Grinstein called US Airways a "cautionary tale" showing why Delta needs deep, long-term labor cost concessions from its pilots union rather than cosmetic fixes.
"The situation at US Airways is a clear reminder that the business plan that we pursue must be fully capable of leading us all the way to ... sustained profitability," Grinstein said last month.
To survive, said Michael Roach, with airline consulting firm Unisys R2A, US Airways needs to match Southwest's costs. The latter has simpler, more efficient operations and more productive — though not necessarily lower-paid — employees.
"No [big] carriers have been able to do that so far," he said.
JetBlue, AirTran move in
The threat isn't just from Southwest. JetBlue and AirTran continue to expand in US Airways' markets.
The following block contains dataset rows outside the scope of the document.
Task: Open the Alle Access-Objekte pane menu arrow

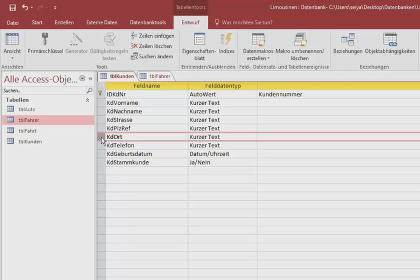Action: coord(82,79)
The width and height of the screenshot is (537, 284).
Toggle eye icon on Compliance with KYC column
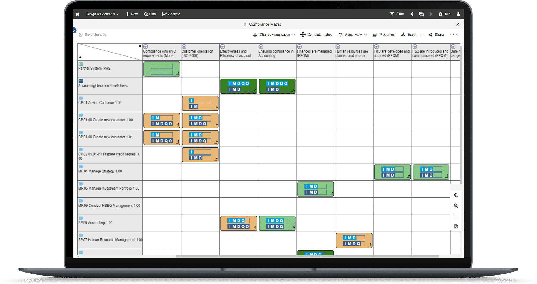146,47
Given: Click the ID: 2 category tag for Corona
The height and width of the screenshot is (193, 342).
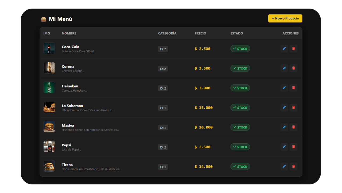Looking at the screenshot, I should click(163, 69).
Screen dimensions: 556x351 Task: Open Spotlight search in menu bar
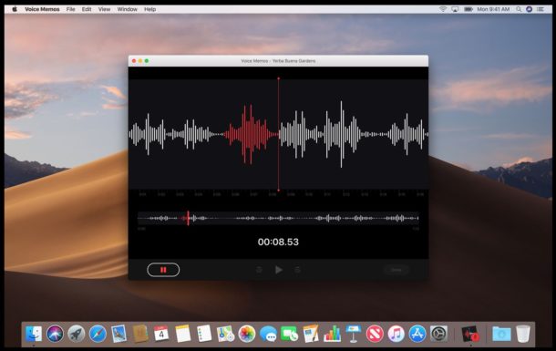[x=519, y=9]
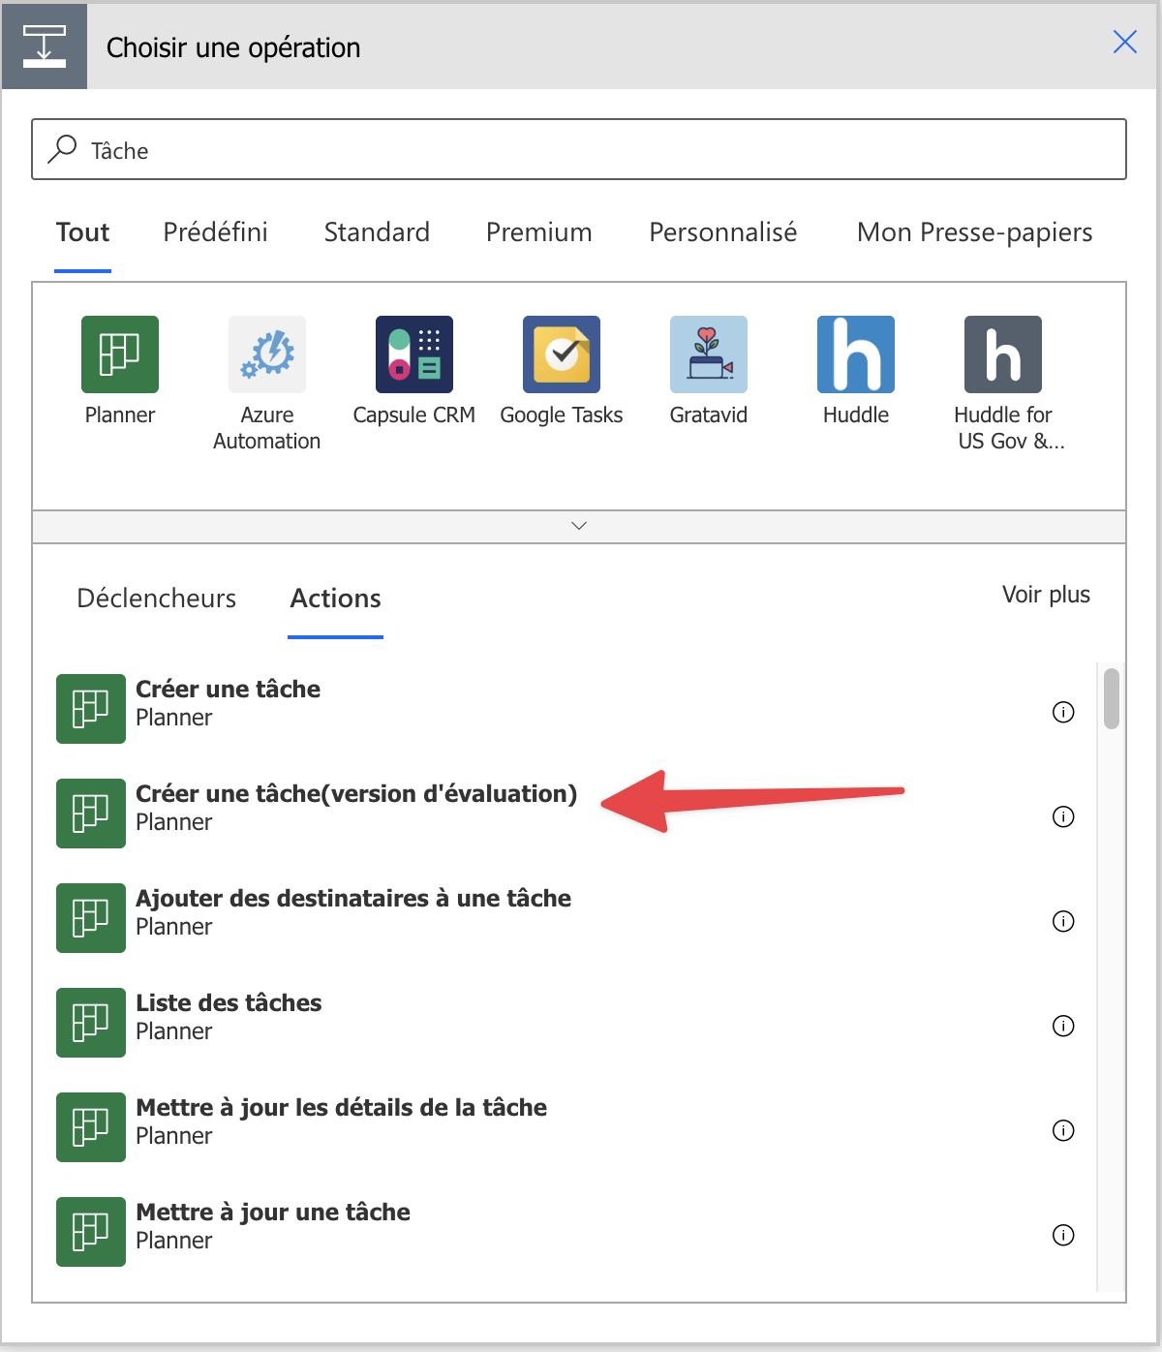Viewport: 1162px width, 1352px height.
Task: Choose the Azure Automation connector icon
Action: click(266, 354)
Still, some believe the knockout punch for US Airways could come when Southwest launches service in May in Philadelphia.
It's the kind of battle US Airways has lost twice before, said Roach. US Airways abandoned the Baltimore and California markets after Southwest invaded and drove fares below costs.
"Southwest is going to build up very quickly at Philadelphia," Roach said. "I don't see what [US Airways] can do."
US Airways probably can't survive without the Philadelphia hub, said Baggaley.
"They have no place to retreat. They will have to stand and fight," he said.
US Airways has asked for more concessions from employees, after securing $1 billion in labor savings before and during its trip through Chapter 11.
Southwest's arrival is "a wake-up call," said US Airways chief spokesman Chris Chiames. He said major carriers have "got to adapt or they will go the way of the dodo bird."
He said US Airways' aim is to remain a hub-and-spoke carrier while lowering unit costs to about 8 cents a mile, close to Southwest's 7 cents a mile. Its costs were about 11 cents a mile in the third quarter.
Talks start with pilots
US Airways began talking to its pilots union last week about relaxing work rules to boost efficiency, which likely will mean more layoffs.
It could be a hard sell. During its bankruptcy reorganization, US Airways cut more than 17,000 jobs, then incensed pilots by terminating their pension plan. In December, the union called on US Airways to fire CEO David Siegel and Chief Financial Officer Neal Cohen.
The Air Line Pilots Association hasn't retracted that demand, but it concedes US Airways needs more help.
"We know one thing for certain is the status quo is not an option," said ALPA spokesman Jack Stephan.
He said US Airways also needs to find ways to make itself competitive besides seeking more labor concessions.
"Part of our frustration is with management that keeps running the same old play over and over again."